Exercise requirements: Under this line are records; the part from the line containing "You are a computer-use" through the line containing "Screen dimensions: 1366x768" should be repeated exactly. Please exclude pictures.

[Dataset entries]
-- Opening Marker --
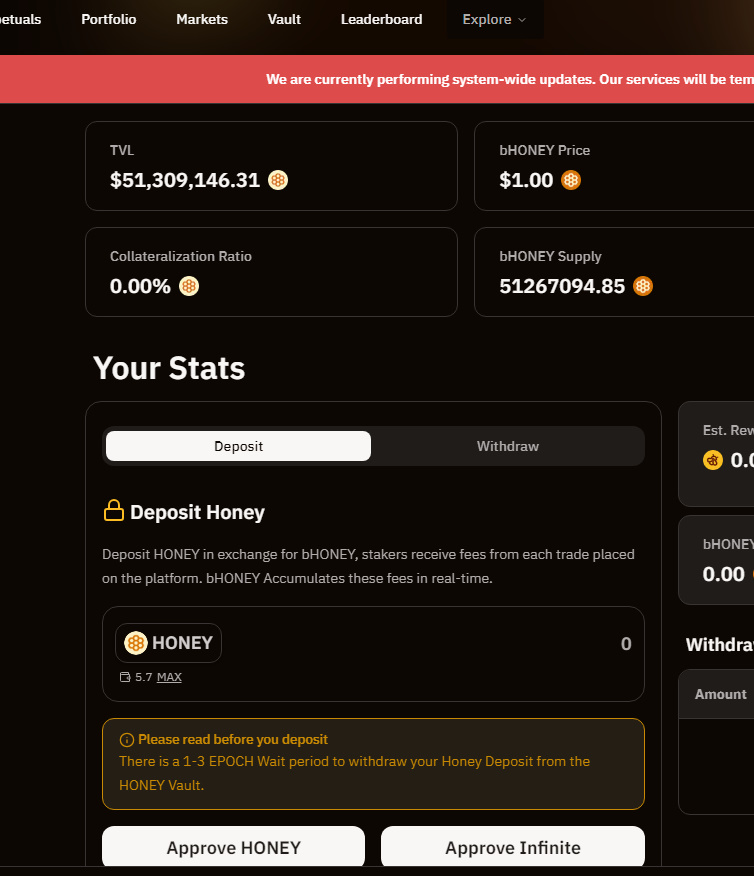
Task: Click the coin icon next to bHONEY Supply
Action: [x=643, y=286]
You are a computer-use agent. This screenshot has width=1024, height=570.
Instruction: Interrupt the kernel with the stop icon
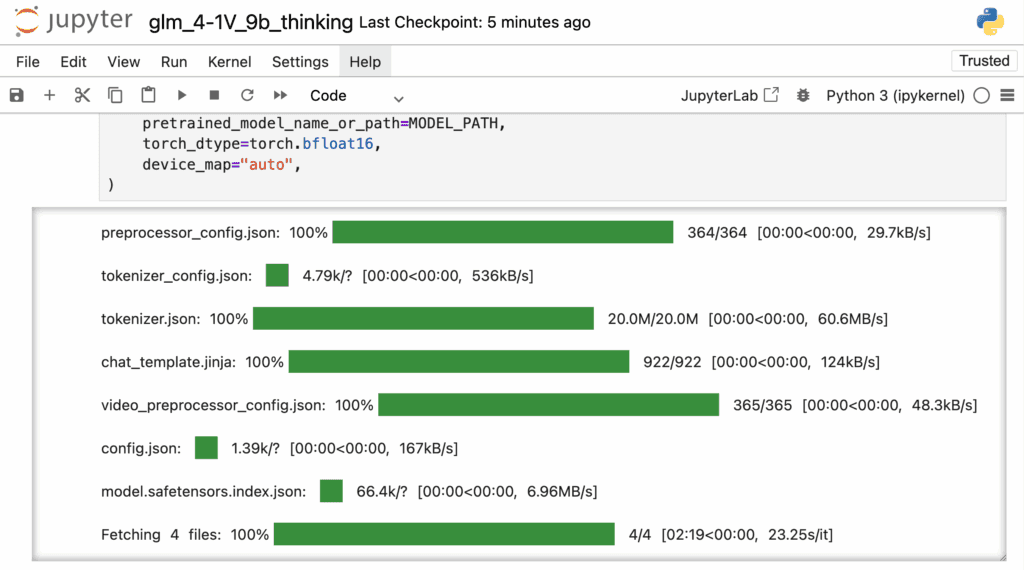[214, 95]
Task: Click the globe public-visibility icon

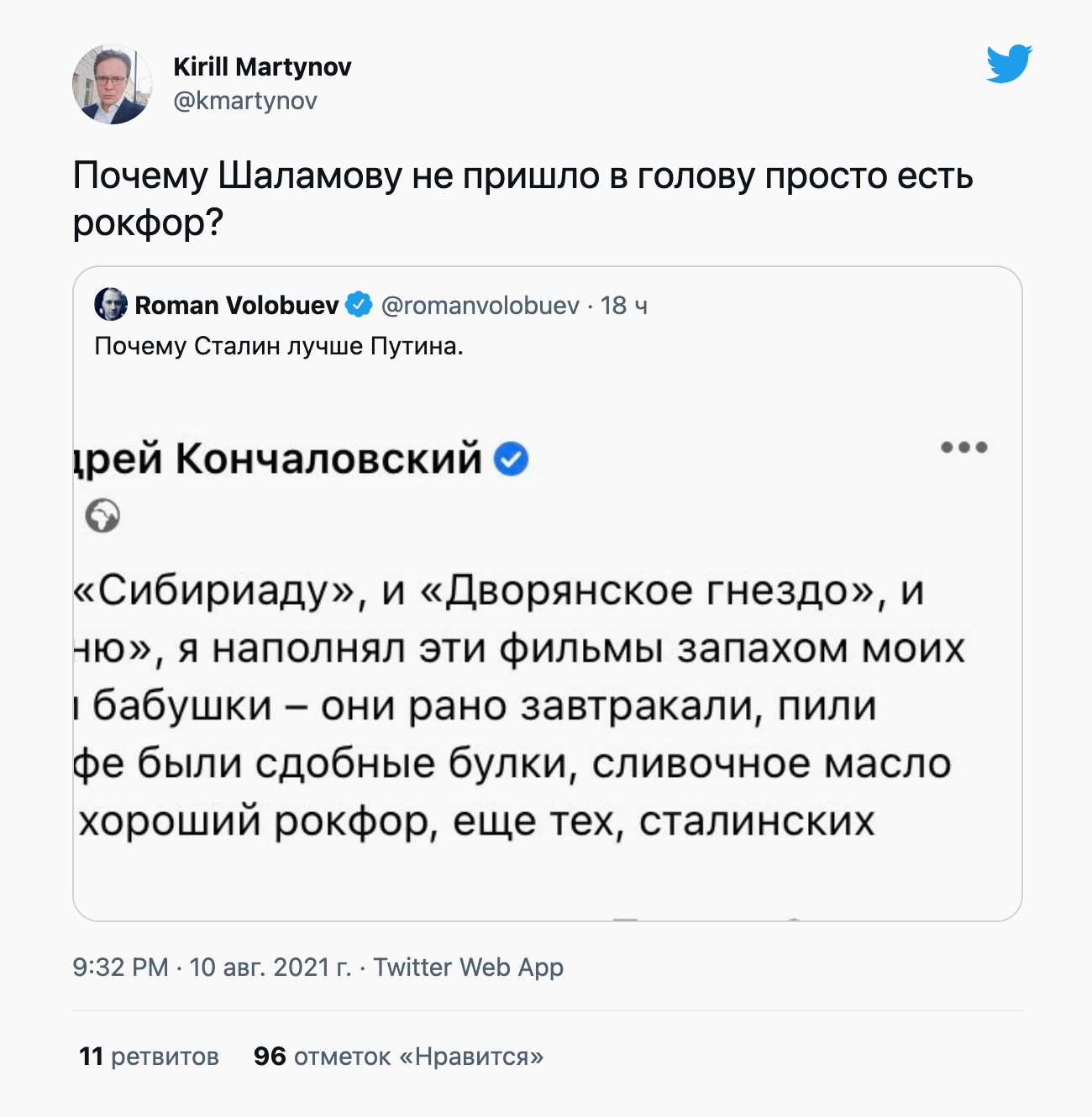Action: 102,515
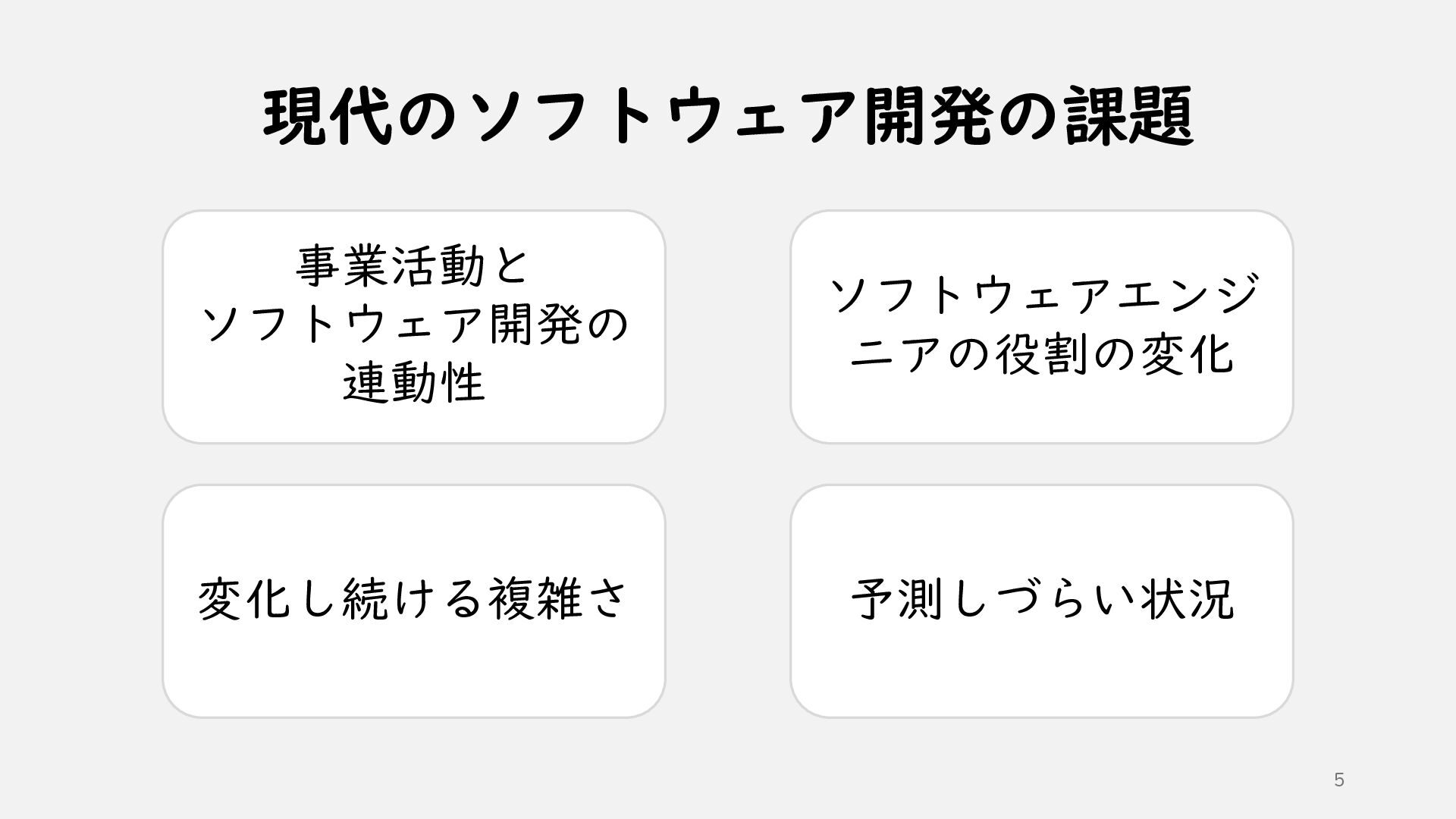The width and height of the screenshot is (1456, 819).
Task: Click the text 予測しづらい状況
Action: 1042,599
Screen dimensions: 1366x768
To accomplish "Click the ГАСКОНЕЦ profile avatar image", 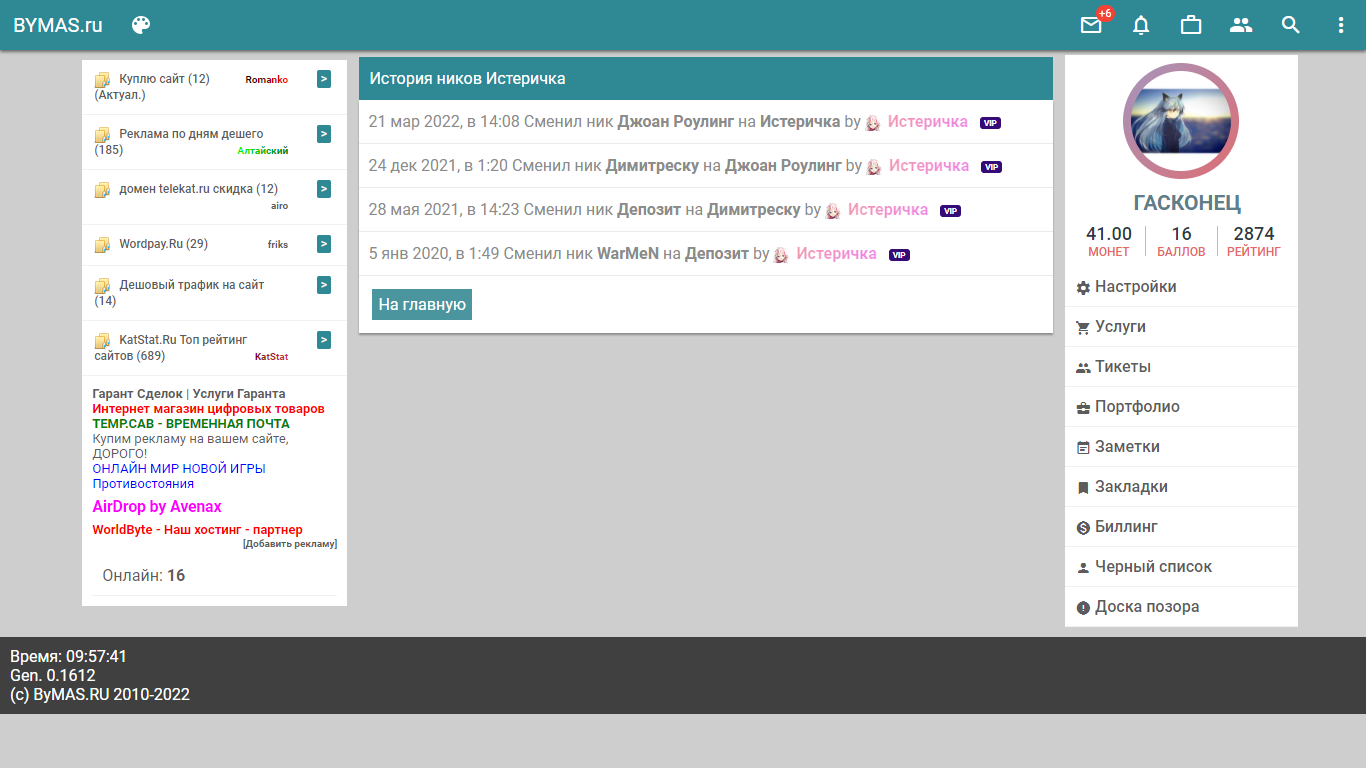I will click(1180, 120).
-- Closing Marker --
Answer box:
You are a computer-use agent. This screenshot has width=1024, height=570.
Instruction: Interrupt the kernel with the stop icon
[214, 95]
Task: Click the globe public-visibility icon

Action: 102,515
The width and height of the screenshot is (1456, 819).
Task: Click the text 予測しづらい状況
Action: 1042,599
Screen dimensions: 1366x768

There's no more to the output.